As I stepped off the ship in an unfamiliar city, I saw a being that had never truly suffered; a young man, simple enough, quiet, average. He was like what I'd once been. We made eye contact only briefly and in the space where I'd previously only felt pain and heartbreak I found something strange, something that I'd never touched before. I saw this man's life much as I'd seen others except I saw him naively wandering through life helping others. Foolishly believing they'd do unto him and that the world is just. Naive as a newborn he was helping an old woman across the street as I stood there transfixed on the road, watching him. The old woman was talking to him, thanking him, and I could feel the tiny place grow, strengthening his belief in the fundamental goodness. I couldn't move, only watch. My cheeks were wet with tears, though I don't remember starting to cry.
She didn't see the horse-drawn wagon but I did. The driver is nowhere to be seen as it hurtled around the bend, horses spooked and at full gallop, still tethered to the massive wagon behind them. He was young. He could have easily got out of the way but instead the old woman is pushed to safety as she shrieks in fright, the young man shattering against the hard surface of the road as he is trampled by horses and wagon wheels.

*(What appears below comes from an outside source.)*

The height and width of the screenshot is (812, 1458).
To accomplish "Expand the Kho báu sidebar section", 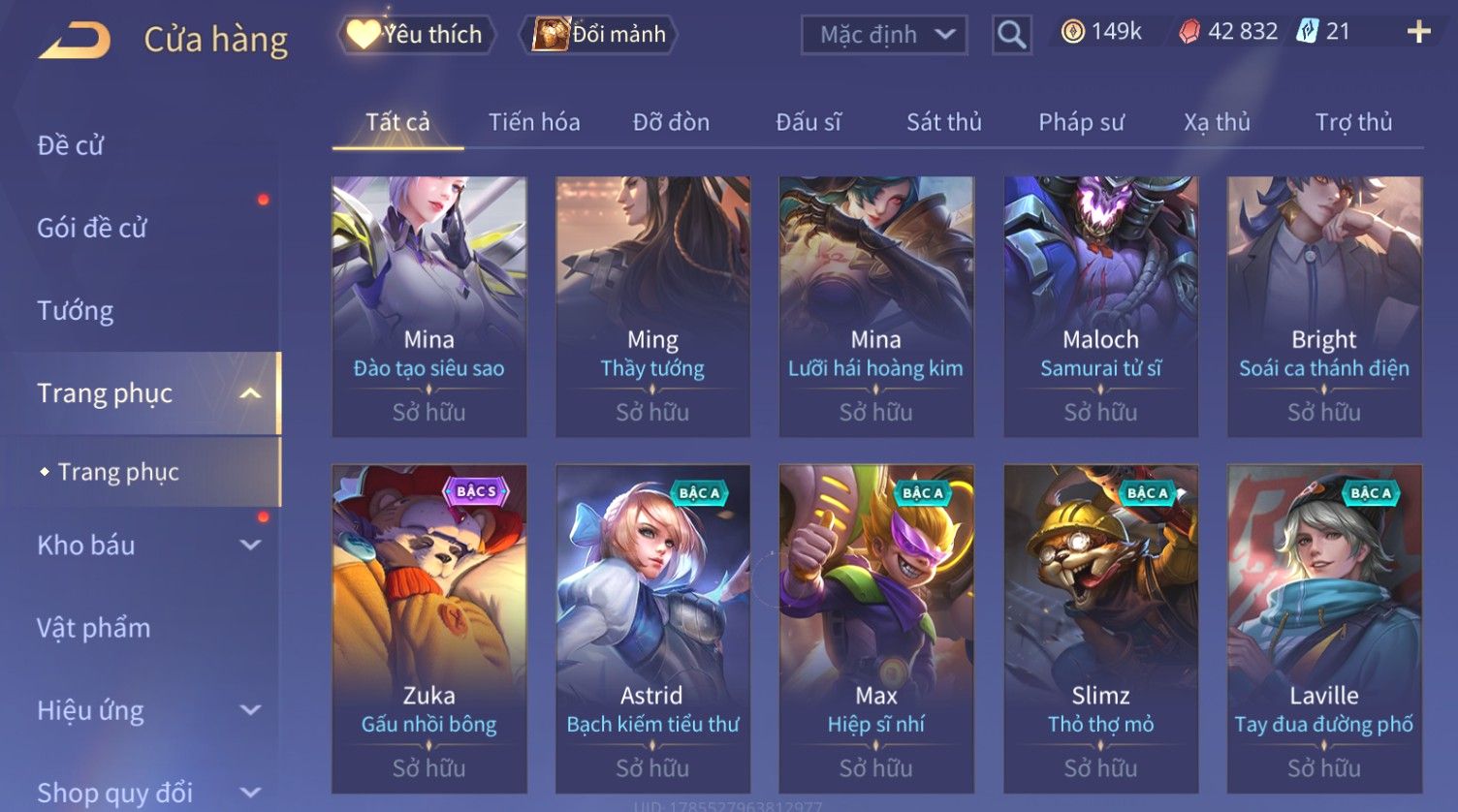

I felt like I'd been hit with a hammer. Rooted to the spot no longer I rushed to his aid. Blood was smeared across his broken body, and his features that once wore a blissful expression of innocence began to take on a look of fear and confusion. I held him in my arms, tears streaming as he croaked out three tiny words: "Is she okay?"
I broke, utterly.
I nodded "yes" to him as I sobbed, rocking back and forth on my knees. The old woman called for help. People from the surrounding shops and warehouses began to trickle over, morbid curiosity in the suffering of others as base and primal as mating. But the man, his face cleared. The fear and confusion was gone, a plant choked but not dead for all the weeds of shame and pain that share its garden. I reared my head back and roared my anguish to the oppressive, overcast sky. I begged any being that would listen to take me instead if it meant this humble, average man could live.
Priests from the Temple came and took his body away, and I sat there on the road and cried until I felt numb and exhausted.
When I finally stood up, I felt strangely different. The aching misery that had plagued me for months had gone. I felt a sense of purpose, something I'd not felt in recent memory. It was a calling at once both thrilling and terrifying to experience. Everything became more clear: The world is a dangerous, brutal place full of suffering.
I know not if Ilmater heard any of my prayers.
I know not if I can make a difference.
I know not if I can alleviate suffering.
I know not if I can avenge the innocent.
But I will try.
Last Name: Moro
Appearance: Fair-skinned, healthy-looking brunette.
Race: Aasimar
Age: 26
Height: Average
Weight: Average
Eyes: Blue
Hair: Brown/Blonde
Personality Profile: Most of the time she's grim and solemn, sometimes bitter at what she perceives to be a world full of insurmountable suffering. She is not one to preach or lecture on morality, merely she hopes to lead by example and inspire others to take up the cause of good.
General Health: Good.
Deity: Ilmater
Initial Alignment: LG
Profession: none
Base Class & Proposed Development: Paladin 30
Habits/Hobbies: Writing philosophical and political essays.
Languages: Elven, Dwarven, Common, Celestial
Weapon of Choice: War hammer
Background: Distantly descended from Celestials, though she doesn't actually know it.
Goals: Eventually live up to her ideal of "a real paladin", a real champion of the oppressed like one might read about in lore, even if she doesn't know how to go about it.